--- Tugas A ---
Sajikan baris-baris entri mulai dari baris yang memuat "coordinates (322, 444)." hingga baris yang memuat "avatar-icon is located" (keduanya ikut) sebagai tabel Markdown berkolom No dan Baris, tanpa baris kosong.

Akar-akar kejahatan yang ada di bumi mendengar dan merasakan
ketakutan. Pilar-pilar kebencian terancam dengan cinta ini yang dibawa oleh Nabi
Nuh. Setelah mendengar dakwah Nabi Nuh, kaumnya terpecah menjadi dua kelompok:
Kelompok orang-orang lemah, orang-orang fakir, dan orang-orang yang menderita,
di mana mereka merasa dilindungi dengan dakwah Nabi Nuh, sedangkan kelompok yang
kedua adalah kelompok orang-orang kaya, orang-orang kuat, dan para penguasa di
mana mereka menghadapi dakwah Nabi Nuh dengan penuh keraguan. Bahkan ketika
mereka mempunyai kesempatan, mereka mulai melancarkan serangan untuk melawan
Nabi Nuh. Mula-mula mereka menuduh bahwa Nabi Nuh adalah manusia biasa seperti
mereka:
"Maka berkatalah pemimpin-pemimpin yang kafir dari kaumnya:
'Kami tidak melihat kamu, melainkan (sebagai) seorang manusia (biasa) seperti
kami.'" (QS. Hud: 27)
Dalam tafsir al-Quturbi disebutkan: "Masyarakat yang menentang
dakwahnya adalah para pembesar dari kaumnya. Mereka dikatakan al-Mala' karena
mereka seringkali berkata. Misalnya mereka berkata kepada Nabi Nuh: "Wahai Nuh,
engkau adalah manusia biasa." Padahal Nabi Nuh juga mengatakan bahwa ia memang
manusia biasa. Allah SWT mengutus seorang rasul dari manusia ke bumi karena bumi
dihuni oleh manusia. Seandainya bumi dihuni oleh para malaikat niscaya Allah SWT
mengutus seorang rasul dari malaikat.
Berlanjutlah peperangan antara orang-orang kafir dan Nabi Nuh.

--- Masukan Tugas ---
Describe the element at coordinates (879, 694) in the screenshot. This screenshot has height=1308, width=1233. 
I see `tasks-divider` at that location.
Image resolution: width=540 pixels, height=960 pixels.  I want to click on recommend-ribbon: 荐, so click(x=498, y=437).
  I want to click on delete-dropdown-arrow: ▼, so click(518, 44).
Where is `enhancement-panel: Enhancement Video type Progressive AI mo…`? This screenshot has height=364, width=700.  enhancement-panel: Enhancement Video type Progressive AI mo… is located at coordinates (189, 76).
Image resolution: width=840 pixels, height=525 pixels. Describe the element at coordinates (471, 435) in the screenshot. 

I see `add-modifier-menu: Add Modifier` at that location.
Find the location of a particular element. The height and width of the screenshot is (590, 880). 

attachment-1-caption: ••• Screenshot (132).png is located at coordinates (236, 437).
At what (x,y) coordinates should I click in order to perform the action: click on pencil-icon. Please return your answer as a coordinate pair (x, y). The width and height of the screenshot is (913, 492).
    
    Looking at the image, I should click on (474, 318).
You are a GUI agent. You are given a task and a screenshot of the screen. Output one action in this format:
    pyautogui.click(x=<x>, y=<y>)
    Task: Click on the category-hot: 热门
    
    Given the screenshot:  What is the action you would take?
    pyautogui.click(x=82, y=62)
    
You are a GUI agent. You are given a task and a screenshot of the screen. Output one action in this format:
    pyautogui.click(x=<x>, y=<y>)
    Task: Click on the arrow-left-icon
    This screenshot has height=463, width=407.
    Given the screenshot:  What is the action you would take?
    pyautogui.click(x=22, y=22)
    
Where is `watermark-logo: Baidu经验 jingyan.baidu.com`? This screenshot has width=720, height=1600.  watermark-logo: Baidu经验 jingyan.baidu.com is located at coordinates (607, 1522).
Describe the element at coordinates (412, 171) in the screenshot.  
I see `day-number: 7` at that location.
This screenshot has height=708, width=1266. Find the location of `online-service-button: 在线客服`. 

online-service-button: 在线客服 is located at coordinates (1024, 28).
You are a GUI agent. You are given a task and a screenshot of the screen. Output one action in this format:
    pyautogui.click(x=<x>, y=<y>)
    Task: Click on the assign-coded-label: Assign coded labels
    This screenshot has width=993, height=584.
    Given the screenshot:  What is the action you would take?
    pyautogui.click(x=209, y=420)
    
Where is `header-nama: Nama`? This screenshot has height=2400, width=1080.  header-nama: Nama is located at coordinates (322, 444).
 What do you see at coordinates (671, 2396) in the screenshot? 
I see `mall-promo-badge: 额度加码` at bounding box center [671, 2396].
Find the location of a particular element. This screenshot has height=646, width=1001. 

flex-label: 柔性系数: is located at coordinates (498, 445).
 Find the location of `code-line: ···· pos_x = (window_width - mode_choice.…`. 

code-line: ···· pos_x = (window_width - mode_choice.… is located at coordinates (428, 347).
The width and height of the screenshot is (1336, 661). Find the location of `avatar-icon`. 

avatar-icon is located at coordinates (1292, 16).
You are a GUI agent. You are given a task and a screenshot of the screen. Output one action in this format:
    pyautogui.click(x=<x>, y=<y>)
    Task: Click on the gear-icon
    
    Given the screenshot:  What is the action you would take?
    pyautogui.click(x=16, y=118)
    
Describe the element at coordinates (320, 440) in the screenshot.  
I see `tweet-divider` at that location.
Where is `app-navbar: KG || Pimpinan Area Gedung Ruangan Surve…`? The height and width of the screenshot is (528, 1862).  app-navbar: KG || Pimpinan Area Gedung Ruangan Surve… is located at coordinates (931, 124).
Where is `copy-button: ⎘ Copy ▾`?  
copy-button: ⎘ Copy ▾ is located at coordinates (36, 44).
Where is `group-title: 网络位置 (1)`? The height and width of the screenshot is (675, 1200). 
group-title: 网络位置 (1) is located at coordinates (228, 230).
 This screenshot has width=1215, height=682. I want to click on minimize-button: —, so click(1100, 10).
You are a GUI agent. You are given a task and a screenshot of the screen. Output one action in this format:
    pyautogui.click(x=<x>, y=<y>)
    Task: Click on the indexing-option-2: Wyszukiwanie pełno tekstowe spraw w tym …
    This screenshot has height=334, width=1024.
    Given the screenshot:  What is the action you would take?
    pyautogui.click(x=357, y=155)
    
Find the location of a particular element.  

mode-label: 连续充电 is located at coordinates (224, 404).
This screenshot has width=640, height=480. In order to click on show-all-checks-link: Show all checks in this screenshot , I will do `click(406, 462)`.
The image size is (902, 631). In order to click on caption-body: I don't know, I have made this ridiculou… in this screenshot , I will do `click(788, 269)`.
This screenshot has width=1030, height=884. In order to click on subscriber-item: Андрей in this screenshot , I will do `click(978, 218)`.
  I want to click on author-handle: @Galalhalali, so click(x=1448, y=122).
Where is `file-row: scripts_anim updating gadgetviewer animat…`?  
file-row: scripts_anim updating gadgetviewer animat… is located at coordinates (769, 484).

--- Tugas B ---
Lanjutkan teks tentang dakwah Nabi Nuh dari titik terakhir yang ditampilkan.

--- Jawaban Akhir A ---
| No | Baris |
|---|---|
| 1 | Where is `header-nama: Nama`? This screenshot has height=2400, width=1080.  header-nama: Nama is located at coordinates (322, 444). |
| 2 |  What do you see at coordinates (671, 2396) in the screenshot?  |
| 3 | I see `mall-promo-badge: 额度加码` at bounding box center [671, 2396]. |
| 4 | Find the location of a particular element. This screenshot has height=646, width=1001.  |
| 5 | flex-label: 柔性系数: is located at coordinates (498, 445). |
| 6 |  Find the location of `code-line: ···· pos_x = (window_width - mode_choice.…`.  |
| 7 | code-line: ···· pos_x = (window_width - mode_choice.… is located at coordinates (428, 347). |
| 8 | The width and height of the screenshot is (1336, 661). Find the location of `avatar-icon`.  |
| 9 | avatar-icon is located at coordinates (1292, 16). |

--- Jawaban Akhir B ---
Mula-mula, rezim penguasa menganggap bahwa dakwah Nabi Nuh akan mati dengan
sendirinya, namun ketika mereka melihat bahwa dakwahnya menarik perhatian
orang-orang fakir, orang-orang lemah, dan pekerja-pekerja sederhana, mereka
mulai menyerang Nabi Nuh dari sisi ini. Mereka menyerangnya melalui pengikutnya
dan mereka berkata kepadanya: "Tiada yang mengikutimu selain orang-orang fakir
dan orang-orang lemah serta orang-orang hina."
Allah SWT berfirman:
"Dan sesungguhnya Kami telah mengutus Nuh kepada kaumnya, (dia
berkata): 'Sesungguhnya aku adalah pemberi peringatan yang nyata bagi kamu, agar
kamu tidak menyembah selain Allah. Sesungguhnya aku khawatir kamu akan ditimpa
azab (pada) hari yang sangat menyedihkan. Maka berkatalah pemimpin-pemimpin yang
kafir dari kaumnya: 'Kami tidak melihat kamu, melainkan (sebagai) seorang
manusia (biasa) seperti kami, dan kami tidak melihat orang-orang yang
mengikutimu, melainkan orang-orang yang hina dina di antara kami yang lekas
percaya saja, dan kami tidak melihat kamu memiliki sesuatu kelebihan apa pun
atas kami, bahkan kami yakin bahwa kamu adalah orang-orang yang berdusta. " (QS.
Hud: 25-27)
Demikianlah telah berkecamuk pertarungan antara Nabi Nuh dan
para bangsawan dari kaumnya. Orang-orang yang kafir itu menggunakan dalih
persamaan dan mereka berkata kepada Nabi Nuh: "Dengarkan wahai Nuh, jika engkau
ingin kami beriman kepadamu maka usirlah orang-orang yang beriman kepadamu.
Sesungguhnya mereka itu orang-orang yang lemah dan orang-orang yang fakir,
sementara kami adalah kaum bangsawan dan orang-orang kaya di antara mereka. Dan
mustahil engkau menggabungkan kami bersama mereka dalam satu dakwah (majelis)."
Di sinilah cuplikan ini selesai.